[Coral-List] video: RESILIENCE
exallias2 at gmail.com
Sat Feb 22 17:14:38 EST 2014
I have produced a brief 6-minute video highlighting some of the changes I have observed and recorded in photos and video over the past 40 years in Fiji. I thought it might be of interest to those on this list:
To be honest, the changes on the Suva reef from coral to Sargassum are real, but the cause is largely “reasonable conjecture", i.e., the loss of herbivores. The Sargassum “comes and goes” according to one researcher at the University of the South Pacific, but I know in the 1970’s it was not present in such quantity as it is now. My photos from 1973 are the only record of what the reef once looked like. It seems that no one living there today has any recollection of how nice it once was.
The coral bleaching sequence is much better documented and I hope the images will be of interest and value. Some of you on this list may recall back in 2000 the flurry of emails initiated by Alan Strong who alerted us to the high risk of coral bleaching in Fiji. At first, no on one Fiji noticed but then the reports came in quickly as the reefs started to turn white. A number of us immediately set up transects. Our collective data were published:
Cumming, R.L., M.A. Toscano, E.R. Lovell, B.A. Carlson, N.K. Dulvy, A. Hughes, J.F. Koven, N.J. Quinn, H.R. Sykes, O.J.S. Taylor, D. Vaughan. Mass coral bleaching in the Fiji Islands, 2000. Proc. 9ty Int. Coral Reef Symp., Bali, Indonesia 23-27 October, 2000, vol. 3, pp. 1161-1167.
I continued surveying my transects as often as I could (budget and sea conditions permitting) over the subsequent 10 years. Fortunately, most of the reefs did recover after a decade and I highlight one of those transects in the video.
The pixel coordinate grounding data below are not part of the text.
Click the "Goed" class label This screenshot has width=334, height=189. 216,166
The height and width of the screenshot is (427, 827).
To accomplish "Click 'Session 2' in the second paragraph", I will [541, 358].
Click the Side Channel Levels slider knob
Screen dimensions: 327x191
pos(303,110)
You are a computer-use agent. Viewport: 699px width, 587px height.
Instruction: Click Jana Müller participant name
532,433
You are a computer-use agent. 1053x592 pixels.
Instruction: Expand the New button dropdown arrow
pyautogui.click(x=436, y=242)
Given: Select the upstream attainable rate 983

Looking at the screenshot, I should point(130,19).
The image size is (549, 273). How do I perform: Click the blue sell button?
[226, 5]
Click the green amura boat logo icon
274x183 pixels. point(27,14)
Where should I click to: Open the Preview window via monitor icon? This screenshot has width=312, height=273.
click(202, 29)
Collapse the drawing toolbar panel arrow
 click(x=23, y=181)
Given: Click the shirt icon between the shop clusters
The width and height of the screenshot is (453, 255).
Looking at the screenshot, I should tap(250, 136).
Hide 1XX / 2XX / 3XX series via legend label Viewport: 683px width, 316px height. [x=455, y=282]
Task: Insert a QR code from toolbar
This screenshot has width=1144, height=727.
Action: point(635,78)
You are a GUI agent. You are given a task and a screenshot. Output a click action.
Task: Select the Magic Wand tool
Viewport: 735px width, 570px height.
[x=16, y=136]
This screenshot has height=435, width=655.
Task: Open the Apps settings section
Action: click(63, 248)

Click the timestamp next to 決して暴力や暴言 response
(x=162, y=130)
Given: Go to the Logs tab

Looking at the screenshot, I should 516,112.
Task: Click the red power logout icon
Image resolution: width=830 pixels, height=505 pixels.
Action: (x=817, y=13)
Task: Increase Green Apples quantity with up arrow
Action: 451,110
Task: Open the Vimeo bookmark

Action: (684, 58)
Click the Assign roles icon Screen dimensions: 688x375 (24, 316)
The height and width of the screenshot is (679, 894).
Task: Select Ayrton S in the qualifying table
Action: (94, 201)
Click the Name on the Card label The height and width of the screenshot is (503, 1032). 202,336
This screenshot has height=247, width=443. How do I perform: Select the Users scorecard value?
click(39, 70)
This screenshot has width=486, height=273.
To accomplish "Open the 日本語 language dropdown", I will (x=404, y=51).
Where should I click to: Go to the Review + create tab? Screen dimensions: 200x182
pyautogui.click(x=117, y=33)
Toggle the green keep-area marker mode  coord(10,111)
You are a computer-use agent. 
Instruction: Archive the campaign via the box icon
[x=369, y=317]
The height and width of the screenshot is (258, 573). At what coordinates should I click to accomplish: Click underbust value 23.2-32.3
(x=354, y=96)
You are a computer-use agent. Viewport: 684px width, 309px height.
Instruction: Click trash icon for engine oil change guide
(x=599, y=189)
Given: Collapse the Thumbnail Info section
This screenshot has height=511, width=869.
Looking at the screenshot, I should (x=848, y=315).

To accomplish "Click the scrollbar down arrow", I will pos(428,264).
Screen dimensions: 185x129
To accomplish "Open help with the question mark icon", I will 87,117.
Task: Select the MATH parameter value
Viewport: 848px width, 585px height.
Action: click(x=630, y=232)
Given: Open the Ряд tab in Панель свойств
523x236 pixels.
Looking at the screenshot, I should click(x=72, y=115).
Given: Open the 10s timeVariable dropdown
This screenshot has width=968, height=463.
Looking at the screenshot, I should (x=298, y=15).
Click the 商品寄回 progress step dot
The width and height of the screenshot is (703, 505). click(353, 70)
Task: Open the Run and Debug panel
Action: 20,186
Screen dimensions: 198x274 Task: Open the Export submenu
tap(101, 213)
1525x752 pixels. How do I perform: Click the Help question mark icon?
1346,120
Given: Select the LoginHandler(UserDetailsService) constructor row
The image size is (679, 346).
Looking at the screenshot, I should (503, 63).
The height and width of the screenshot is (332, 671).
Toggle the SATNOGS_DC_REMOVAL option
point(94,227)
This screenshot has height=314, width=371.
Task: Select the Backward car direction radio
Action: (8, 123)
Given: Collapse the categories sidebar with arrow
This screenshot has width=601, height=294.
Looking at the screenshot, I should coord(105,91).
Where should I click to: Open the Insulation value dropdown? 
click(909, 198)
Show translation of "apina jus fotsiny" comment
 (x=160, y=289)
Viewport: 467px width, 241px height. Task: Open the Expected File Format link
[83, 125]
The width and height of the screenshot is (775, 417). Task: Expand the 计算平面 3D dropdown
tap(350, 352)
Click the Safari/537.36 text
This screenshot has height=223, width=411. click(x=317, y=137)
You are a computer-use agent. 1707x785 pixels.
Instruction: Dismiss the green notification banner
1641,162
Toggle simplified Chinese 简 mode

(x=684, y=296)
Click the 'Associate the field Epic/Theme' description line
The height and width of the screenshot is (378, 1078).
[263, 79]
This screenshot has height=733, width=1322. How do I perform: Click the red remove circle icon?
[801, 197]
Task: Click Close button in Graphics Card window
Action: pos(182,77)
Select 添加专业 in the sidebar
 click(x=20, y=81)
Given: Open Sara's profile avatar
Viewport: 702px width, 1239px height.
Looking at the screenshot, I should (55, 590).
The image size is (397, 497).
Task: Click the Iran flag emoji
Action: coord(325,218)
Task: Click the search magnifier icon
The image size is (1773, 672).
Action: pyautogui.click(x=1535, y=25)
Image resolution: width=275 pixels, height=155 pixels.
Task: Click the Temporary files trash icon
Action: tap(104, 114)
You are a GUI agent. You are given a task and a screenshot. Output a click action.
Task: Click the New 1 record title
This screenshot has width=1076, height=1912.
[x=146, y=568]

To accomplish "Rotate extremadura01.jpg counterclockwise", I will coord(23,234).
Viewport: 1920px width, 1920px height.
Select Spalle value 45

One parameter that should be measured, but it never occurred to me at the time, was ambient sound. I noticed how quiet the reef became in 2003 after the corals all died (listen when you watch the video). Was this real or just an artifact of varying recording levels on my housing hydrophone? I recommend that recording sound levels might be a useful “extra” measurement in the aftermath of severe bleaching events.